IDBA is the basic iterative de Bruijn graph assembler for second-generation sequencing reads. IDBA-UD, an extension of IDBA, is designed to utilize paired-end reads to assemble low-depth regions and use progressive depth on contigs to reduce errors in high-depth regions. It is a generic purpose assembler and epspacially good for single-cell and metagenomic sequencing data. See the IDBA home page for more info.

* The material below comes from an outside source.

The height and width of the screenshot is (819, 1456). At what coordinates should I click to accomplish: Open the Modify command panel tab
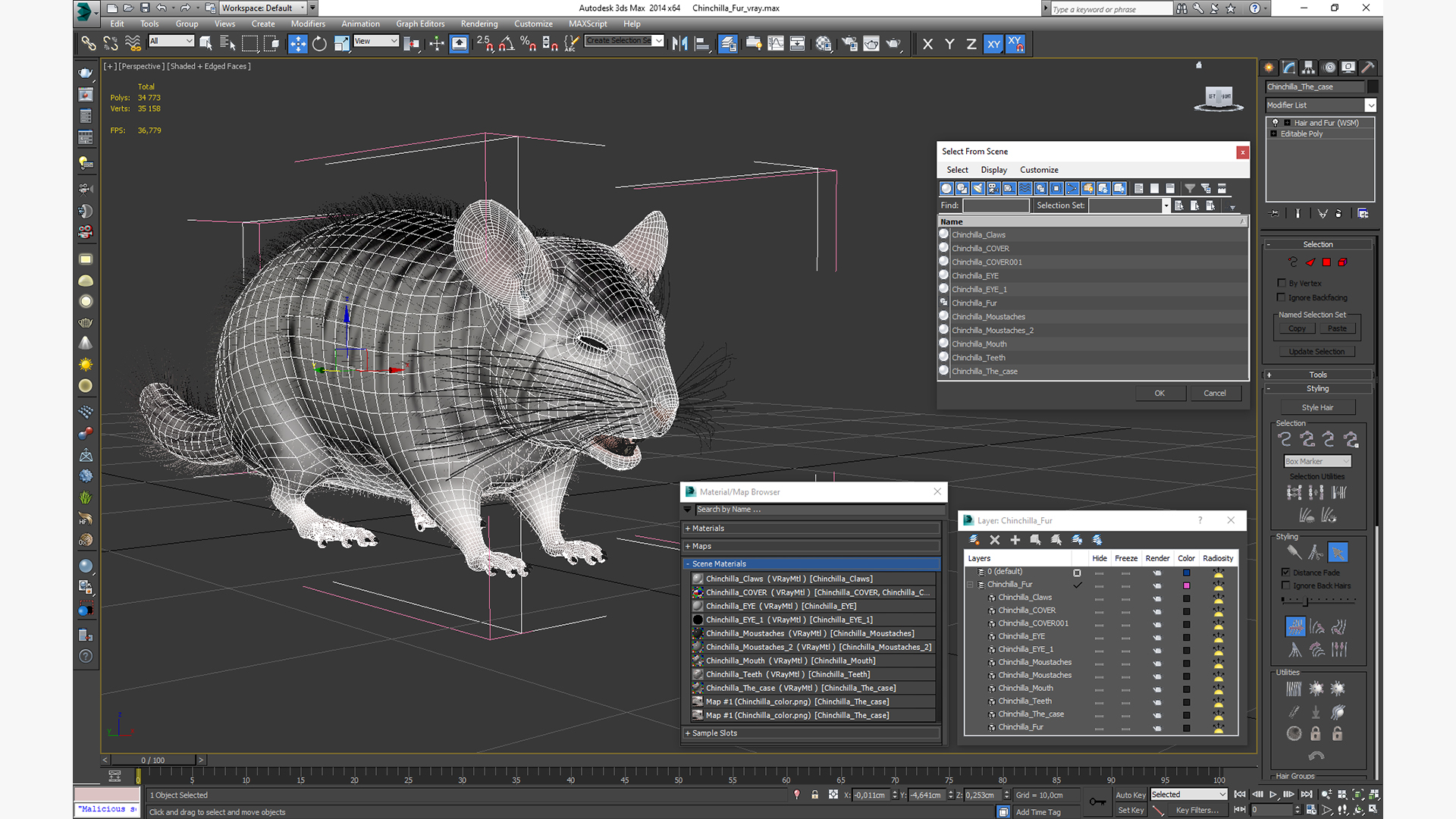click(x=1289, y=67)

IDBA-UD requires paired-end reads stored in single FastA file and a pair of reads is in consecutive two lines. You can use fq2fa (part of the IDBA repository) to merge two FastQ read files to a single file. The following command will generate a FASTA formatted file called reads12.fas by “shuffling” the reads from FASTQ files read1.fq and read2.fq:

cd ~/workdir/assembly/

qsub -cwd -N fq2fa -l mtc=1 -b y \
/vol/cmg/bin/fq2fa --merge read1.fq read2.fq reads12.fas

IDBA-UD can be run by the following command. As our compute instances have multiple cores, we use the option –num_threads 24 to tell IDBA-UD it should use 24 parallel threads:

cd ~/workdir/assembly/

qsub -cwd -pe multislot 24 -N idba_ud -l mtc=1 -b y \
/vol/cmg/bin/idba_ud -r reads12.fas --num_threads 24 -o idba_ud_out

The contig sequences are located in the idba_ud_out directory in file contig.fa. Again, let’s get some basic statistics on the contigs:

getN50.pl -s 500 -f idba_ud_out/contig.fa

Note

Most jobs above will be started on the compute cluster using the qsub.

qstat: check the status and JOBNUMBER of your jobs

qdel JOBNUMBER: delete job with job number JOBNUMBER

We usually submit the jobs to the cluster giving them a job name by using -N JOBNAME. This will create log-files named

JOBNAME.oJOBNUMBER: standard output messages of the tool

JOBNAME.eJOBNUMBER: standard error messages of the tool

You can look into these files by typing e.g. less JOBNAME.oJOBNUMBER (hit q to quit) or tail -f JOBNAME.oJOBNUMBER (hit ^C to quit).